======== Records provided
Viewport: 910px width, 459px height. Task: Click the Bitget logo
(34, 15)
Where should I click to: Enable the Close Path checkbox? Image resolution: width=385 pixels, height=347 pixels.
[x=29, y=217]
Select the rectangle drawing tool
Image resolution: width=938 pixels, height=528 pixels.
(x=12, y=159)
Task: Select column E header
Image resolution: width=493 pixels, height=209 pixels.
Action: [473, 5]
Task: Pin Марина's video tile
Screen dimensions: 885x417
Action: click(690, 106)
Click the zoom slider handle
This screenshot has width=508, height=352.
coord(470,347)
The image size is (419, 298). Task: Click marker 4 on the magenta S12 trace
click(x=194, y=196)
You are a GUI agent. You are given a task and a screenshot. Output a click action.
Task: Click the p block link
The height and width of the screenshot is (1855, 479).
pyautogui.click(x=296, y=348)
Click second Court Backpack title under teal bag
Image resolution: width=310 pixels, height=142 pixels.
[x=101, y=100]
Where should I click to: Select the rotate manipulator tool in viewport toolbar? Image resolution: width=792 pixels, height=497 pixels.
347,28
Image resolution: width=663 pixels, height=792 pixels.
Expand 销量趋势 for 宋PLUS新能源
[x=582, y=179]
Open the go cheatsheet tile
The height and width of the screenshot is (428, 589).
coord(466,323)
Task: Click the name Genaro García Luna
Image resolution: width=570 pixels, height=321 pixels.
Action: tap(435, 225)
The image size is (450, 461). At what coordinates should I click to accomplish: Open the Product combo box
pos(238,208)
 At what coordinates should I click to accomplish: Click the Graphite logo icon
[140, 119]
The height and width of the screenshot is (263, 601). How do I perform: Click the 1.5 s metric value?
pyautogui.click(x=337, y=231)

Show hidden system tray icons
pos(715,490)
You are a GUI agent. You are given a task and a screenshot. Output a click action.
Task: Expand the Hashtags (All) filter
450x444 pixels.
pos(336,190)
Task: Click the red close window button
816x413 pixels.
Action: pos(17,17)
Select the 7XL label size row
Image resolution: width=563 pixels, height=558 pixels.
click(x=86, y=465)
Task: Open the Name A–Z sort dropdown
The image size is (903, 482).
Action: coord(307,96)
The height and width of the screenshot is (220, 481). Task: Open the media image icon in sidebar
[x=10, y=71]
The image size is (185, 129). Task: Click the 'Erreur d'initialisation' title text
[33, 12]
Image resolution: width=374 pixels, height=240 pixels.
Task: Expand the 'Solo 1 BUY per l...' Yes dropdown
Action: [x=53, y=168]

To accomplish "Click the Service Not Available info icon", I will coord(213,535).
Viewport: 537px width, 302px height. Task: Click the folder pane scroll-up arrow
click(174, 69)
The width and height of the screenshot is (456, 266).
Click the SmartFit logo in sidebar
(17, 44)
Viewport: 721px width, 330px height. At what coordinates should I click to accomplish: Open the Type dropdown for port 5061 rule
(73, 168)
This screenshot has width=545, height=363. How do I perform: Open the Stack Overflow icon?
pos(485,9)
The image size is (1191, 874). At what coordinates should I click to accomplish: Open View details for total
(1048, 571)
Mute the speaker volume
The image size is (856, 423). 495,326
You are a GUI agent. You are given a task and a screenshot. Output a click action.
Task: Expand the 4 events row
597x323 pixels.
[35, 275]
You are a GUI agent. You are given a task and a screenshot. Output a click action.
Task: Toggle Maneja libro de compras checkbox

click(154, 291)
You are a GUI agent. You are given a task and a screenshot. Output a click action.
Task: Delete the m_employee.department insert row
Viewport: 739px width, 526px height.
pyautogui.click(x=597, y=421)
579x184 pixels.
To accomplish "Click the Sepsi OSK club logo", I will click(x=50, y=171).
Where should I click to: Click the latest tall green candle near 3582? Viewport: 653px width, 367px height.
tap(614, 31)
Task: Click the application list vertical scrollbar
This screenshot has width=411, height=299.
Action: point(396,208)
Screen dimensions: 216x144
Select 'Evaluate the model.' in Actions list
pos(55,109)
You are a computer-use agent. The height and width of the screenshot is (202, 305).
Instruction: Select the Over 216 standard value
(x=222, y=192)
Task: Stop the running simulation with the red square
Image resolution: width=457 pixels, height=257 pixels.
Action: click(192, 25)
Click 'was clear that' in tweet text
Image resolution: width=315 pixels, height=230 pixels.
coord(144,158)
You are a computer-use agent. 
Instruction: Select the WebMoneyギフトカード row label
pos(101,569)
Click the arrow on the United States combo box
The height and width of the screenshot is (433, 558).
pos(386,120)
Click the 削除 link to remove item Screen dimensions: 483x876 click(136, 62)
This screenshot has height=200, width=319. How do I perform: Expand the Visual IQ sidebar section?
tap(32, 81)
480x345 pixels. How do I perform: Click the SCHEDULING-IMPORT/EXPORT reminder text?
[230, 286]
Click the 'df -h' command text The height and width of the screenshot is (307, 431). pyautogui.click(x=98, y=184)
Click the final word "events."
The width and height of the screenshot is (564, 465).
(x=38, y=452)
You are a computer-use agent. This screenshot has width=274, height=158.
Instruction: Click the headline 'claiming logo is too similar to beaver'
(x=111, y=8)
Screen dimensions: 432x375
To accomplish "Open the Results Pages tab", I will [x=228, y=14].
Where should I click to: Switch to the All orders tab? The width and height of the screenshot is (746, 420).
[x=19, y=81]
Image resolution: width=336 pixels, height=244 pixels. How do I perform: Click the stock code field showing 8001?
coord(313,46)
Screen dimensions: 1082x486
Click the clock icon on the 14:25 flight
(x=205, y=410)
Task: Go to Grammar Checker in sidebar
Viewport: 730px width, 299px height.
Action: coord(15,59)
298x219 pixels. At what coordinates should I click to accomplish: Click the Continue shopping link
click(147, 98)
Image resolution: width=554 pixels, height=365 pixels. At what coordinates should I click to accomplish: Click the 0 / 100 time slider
================
For this task, copy every line of the material in which "will" appears.

● **Response to this task**:
To accomplish "Click the Service Not Available info icon", I will coord(213,535).
To accomplish "Click the Sepsi OSK club logo", I will click(x=50, y=171).
To accomplish "Open the Results Pages tab", I will [x=228, y=14].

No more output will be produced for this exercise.